### TO DO
In the Spark committer post below, list every source file and line number pair that the stack trace cites.

### PASSAGE PROVIDED
When setting the file committer's algo to an invalid number, like so:
spark.hadoop.mapreduce.fileoutputcommitter.algorithm.version -7
an exception is raised from the file committer's constructor saying the value is invalid - implicating that the file committer was initialized instead of the magic committer.
I'm not seeing any logs indicating usage of the magic committer, or any failure to initialize a committer which could explain falling back on the file committer.
Spark version is 3.1.2 using this spark-hadoop-cloud JAR. Let me know if there's any other officially published JAR I can try or if there are any other log indications that may be relevant.
Any thoughts?
===== EDIT:
Below is the stack trace I see when setting the file committer algo to an invalid value. It seems that the call to org.apache.spark.internal.io.cloud.PathOutputCommitProtocol.setupCommitter ends up calling org.apache.hadoop.mapreduce.lib.output.FileOutputCommitterFactory.createOutputCommitter which in turn initializes the incorrect type org.apache.hadoop.mapreduce.lib.output.FileOutputCommitter instead of the configured type org.apache.spark.internal.io.cloud.BindingParquetOutputCommitter
Py4JJavaError: An error occurred while calling o259.parquet.
: java.io.IOException: Only 1 or 2 algorithm version is supported
at org.apache.hadoop.mapreduce.lib.output.FileOutputCommitter.<init>(FileOutputCommitter.java:143)
at org.apache.hadoop.mapreduce.lib.output.FileOutputCommitter.<init>(FileOutputCommitter.java:117)
at org.apache.hadoop.mapreduce.lib.output.PathOutputCommitterFactory.createFileOutputCommitter(PathOutputCommitterFactory.java:134)
at org.apache.hadoop.mapreduce.lib.output.FileOutputCommitterFactory.createOutputCommitter(FileOutputCommitterFactory.java:35)

### DATA BLOCK
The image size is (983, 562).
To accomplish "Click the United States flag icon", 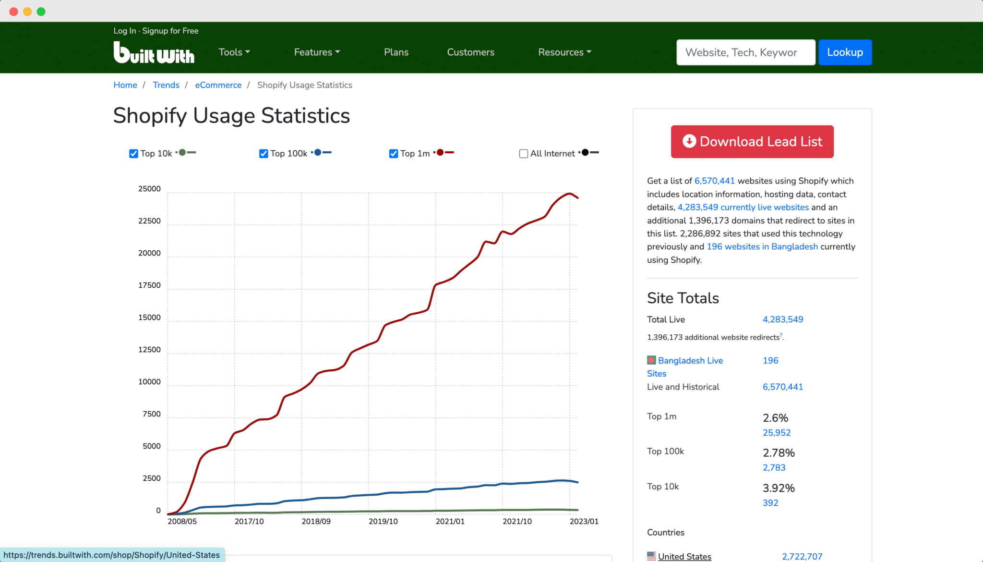I will click(651, 556).
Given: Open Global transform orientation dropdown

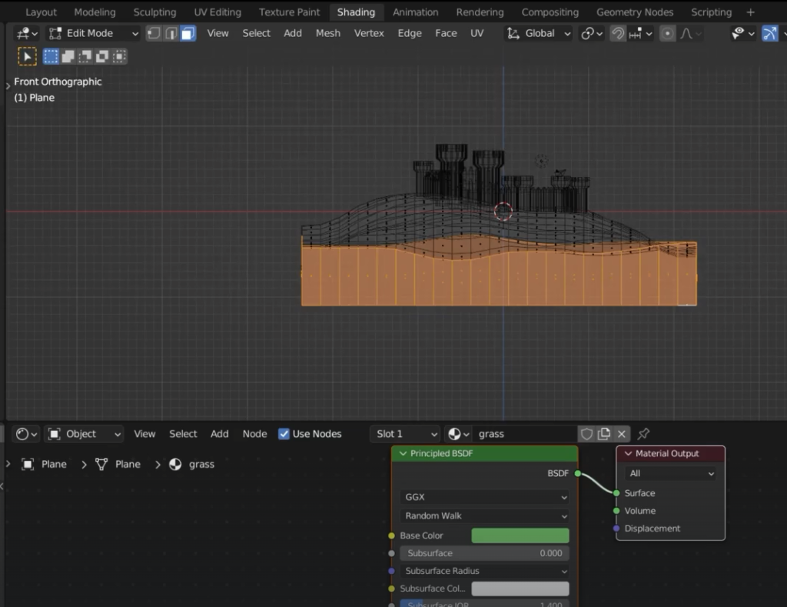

### SOLUTION TO THIS EXERCISE
FileOutputCommitter.java:143
FileOutputCommitter.java:117
PathOutputCommitterFactory.java:134
FileOutputCommitterFactory.java:35